-- Task brief --
Print the rows below verbatim, from the line containing "Find the location of a" down to the line containing "Describe the element at coordinates (1446, 13)", with both of those lines included.
─── Extracted entries
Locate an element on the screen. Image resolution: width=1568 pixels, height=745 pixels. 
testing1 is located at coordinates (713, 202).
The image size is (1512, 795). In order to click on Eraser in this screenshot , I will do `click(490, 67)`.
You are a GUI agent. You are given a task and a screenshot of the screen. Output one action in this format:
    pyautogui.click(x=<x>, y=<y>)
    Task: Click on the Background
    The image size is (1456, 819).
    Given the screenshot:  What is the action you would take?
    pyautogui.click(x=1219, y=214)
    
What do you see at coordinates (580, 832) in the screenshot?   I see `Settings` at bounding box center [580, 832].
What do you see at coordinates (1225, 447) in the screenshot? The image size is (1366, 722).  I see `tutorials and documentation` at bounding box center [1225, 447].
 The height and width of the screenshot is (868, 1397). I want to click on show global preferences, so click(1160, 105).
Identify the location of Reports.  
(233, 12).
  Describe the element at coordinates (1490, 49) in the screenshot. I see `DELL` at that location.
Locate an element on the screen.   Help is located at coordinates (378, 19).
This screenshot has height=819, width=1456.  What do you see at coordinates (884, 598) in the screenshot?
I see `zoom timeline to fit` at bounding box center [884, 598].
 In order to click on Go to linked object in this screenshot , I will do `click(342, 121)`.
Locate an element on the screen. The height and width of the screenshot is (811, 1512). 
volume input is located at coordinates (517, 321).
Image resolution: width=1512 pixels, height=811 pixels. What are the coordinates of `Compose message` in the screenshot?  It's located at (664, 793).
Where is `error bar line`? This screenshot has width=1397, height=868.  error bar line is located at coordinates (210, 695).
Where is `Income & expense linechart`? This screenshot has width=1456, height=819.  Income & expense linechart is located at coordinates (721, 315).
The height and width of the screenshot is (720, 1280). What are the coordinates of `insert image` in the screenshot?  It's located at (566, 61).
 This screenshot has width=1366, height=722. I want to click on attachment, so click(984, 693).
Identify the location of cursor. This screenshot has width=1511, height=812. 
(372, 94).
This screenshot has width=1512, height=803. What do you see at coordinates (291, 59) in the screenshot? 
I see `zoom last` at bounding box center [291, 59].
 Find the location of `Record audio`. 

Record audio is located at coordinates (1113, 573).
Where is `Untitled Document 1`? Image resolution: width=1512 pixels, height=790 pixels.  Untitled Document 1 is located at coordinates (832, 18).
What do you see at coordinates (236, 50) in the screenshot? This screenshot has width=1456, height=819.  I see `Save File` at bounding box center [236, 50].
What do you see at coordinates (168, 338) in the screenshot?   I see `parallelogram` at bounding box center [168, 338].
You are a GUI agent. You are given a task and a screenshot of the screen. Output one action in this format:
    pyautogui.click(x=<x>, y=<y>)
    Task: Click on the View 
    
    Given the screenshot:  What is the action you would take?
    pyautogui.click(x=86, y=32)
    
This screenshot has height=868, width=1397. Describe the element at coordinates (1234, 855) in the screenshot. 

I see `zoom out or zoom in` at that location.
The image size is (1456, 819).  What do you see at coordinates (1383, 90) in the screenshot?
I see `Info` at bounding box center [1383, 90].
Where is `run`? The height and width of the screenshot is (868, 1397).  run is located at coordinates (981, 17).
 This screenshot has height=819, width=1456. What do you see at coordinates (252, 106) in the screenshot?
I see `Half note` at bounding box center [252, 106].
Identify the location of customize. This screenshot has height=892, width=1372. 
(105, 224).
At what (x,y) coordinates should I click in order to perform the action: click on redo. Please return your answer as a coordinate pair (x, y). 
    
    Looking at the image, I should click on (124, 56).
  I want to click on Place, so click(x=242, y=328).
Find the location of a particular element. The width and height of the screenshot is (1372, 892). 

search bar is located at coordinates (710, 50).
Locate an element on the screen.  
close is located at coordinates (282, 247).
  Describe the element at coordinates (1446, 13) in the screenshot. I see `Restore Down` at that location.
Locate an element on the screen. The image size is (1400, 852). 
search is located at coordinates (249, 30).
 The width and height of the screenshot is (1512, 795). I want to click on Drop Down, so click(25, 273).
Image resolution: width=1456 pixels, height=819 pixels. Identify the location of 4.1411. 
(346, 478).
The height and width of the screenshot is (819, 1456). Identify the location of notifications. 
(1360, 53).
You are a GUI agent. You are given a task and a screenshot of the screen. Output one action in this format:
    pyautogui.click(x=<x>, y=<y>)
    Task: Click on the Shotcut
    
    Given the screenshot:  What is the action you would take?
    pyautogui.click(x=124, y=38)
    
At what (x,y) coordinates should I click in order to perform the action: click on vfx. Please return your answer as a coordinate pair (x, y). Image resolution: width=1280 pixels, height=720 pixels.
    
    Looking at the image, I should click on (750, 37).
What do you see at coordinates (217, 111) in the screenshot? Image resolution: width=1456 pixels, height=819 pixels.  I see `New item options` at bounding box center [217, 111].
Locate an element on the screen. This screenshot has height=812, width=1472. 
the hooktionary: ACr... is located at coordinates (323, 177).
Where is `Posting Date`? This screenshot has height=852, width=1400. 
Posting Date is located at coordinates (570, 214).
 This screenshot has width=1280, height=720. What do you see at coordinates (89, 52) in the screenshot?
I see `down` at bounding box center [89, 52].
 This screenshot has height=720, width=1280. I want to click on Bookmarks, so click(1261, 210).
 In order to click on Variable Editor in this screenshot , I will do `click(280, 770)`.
──────
-- Completed exercise --
Find the location of a particular element. The width and height of the screenshot is (1372, 892). 

search bar is located at coordinates (710, 50).
Locate an element on the screen.  
close is located at coordinates (282, 247).
  Describe the element at coordinates (1446, 13) in the screenshot. I see `Restore Down` at that location.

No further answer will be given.